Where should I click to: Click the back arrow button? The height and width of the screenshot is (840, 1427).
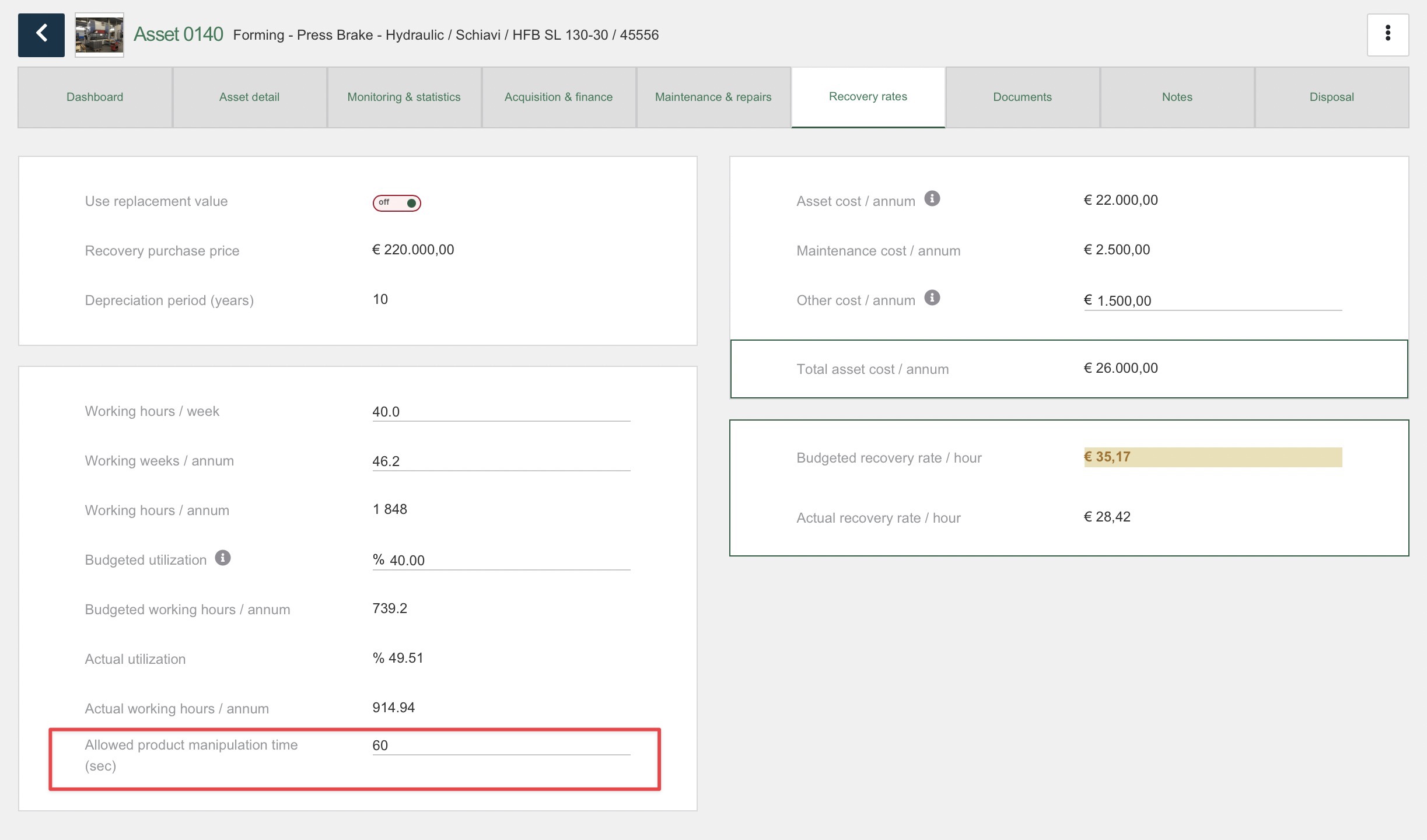pos(41,35)
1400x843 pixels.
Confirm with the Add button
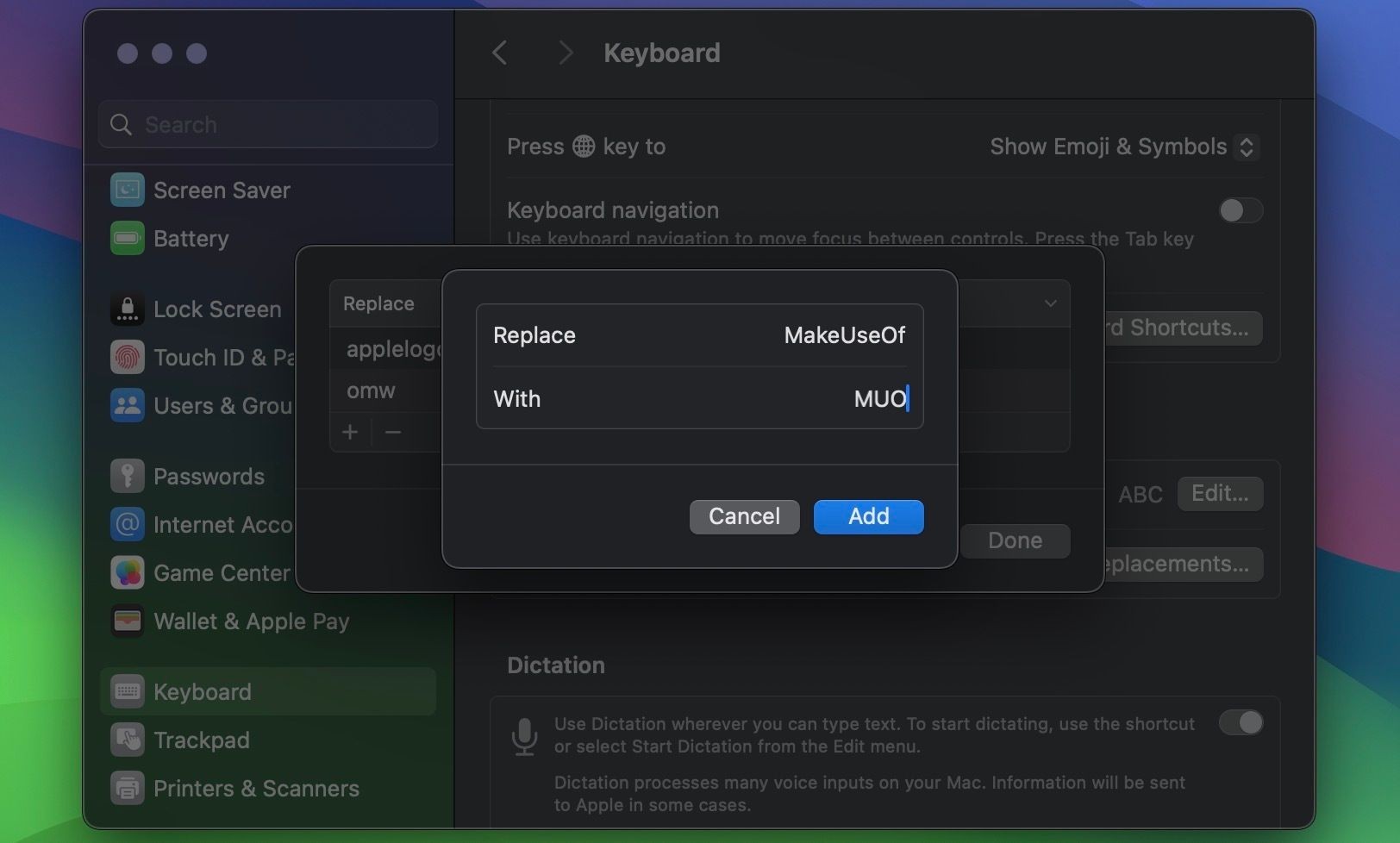868,516
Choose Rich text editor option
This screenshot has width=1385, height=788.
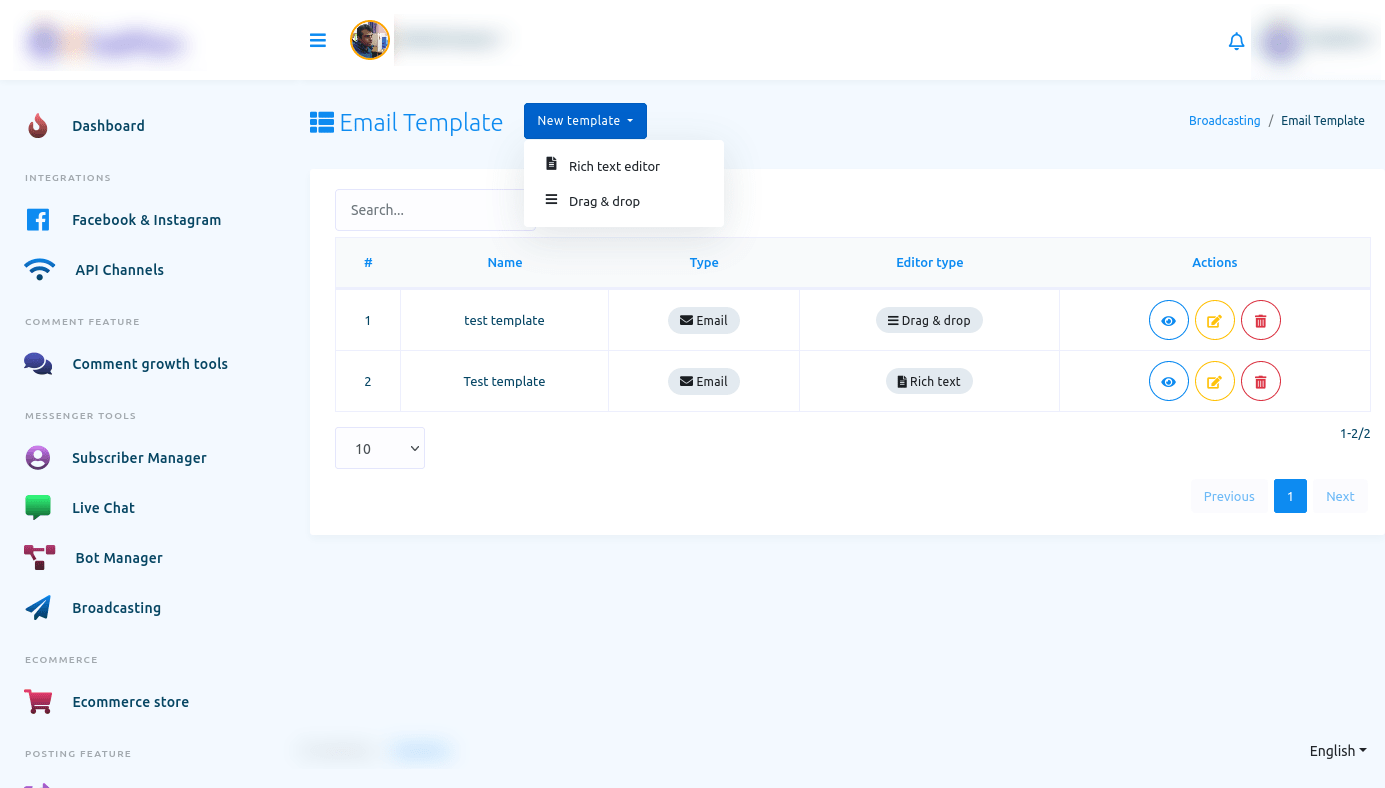pyautogui.click(x=614, y=167)
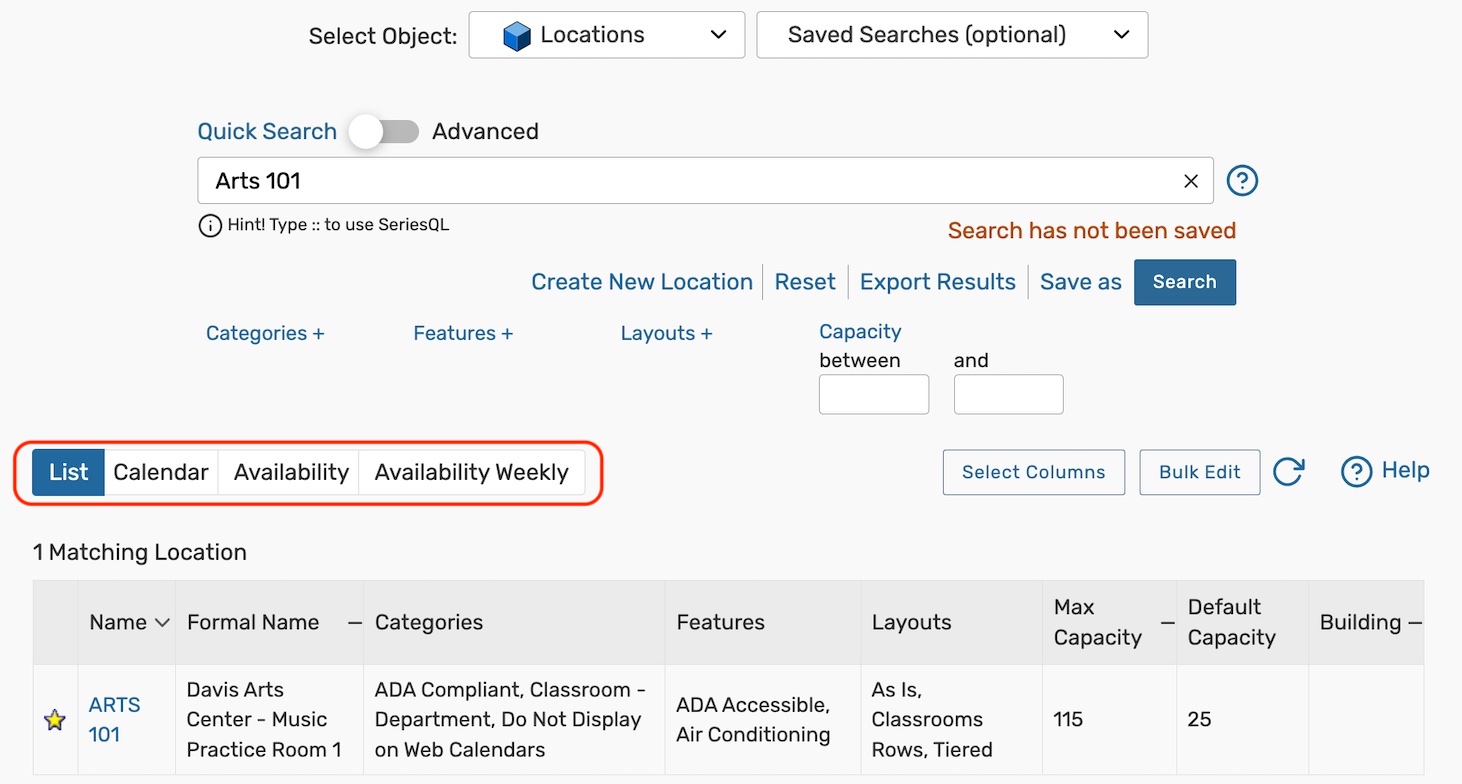Sort by Name column chevron
This screenshot has height=784, width=1462.
tap(162, 623)
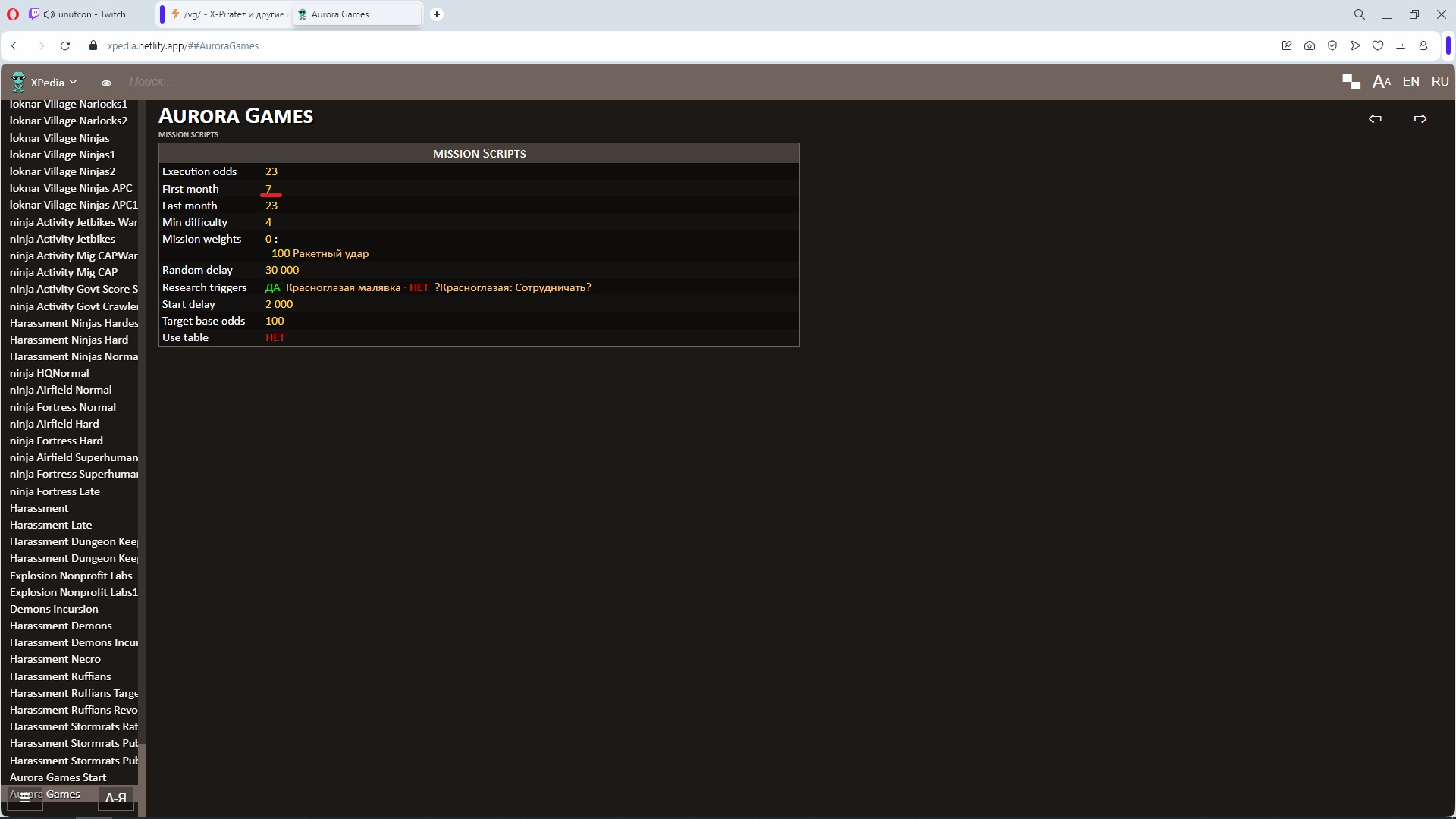Screen dimensions: 1456x819
Task: Open a new browser tab
Action: [437, 14]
● ● ● ● ●
TASK DETAILS:
Convert every line of the listing above into a JSON list of strings, one string per line with blank lines omitted, and leave out the pictures.

WRITTEN ANSWER:
[
  "Where should I click to: Click the back arrow button? The height and width of the screenshot is (840, 1427).",
  "pos(41,35)",
  "1400x843 pixels.",
  "Confirm with the Add button",
  "868,516",
  "Choose Rich text editor option",
  "This screenshot has width=1385, height=788.",
  "pyautogui.click(x=614, y=167)",
  "Sort by Name column chevron",
  "This screenshot has height=784, width=1462.",
  "tap(162, 623)",
  "Screen dimensions: 1456x819",
  "Task: Open a new browser tab",
  "Action: [437, 14]"
]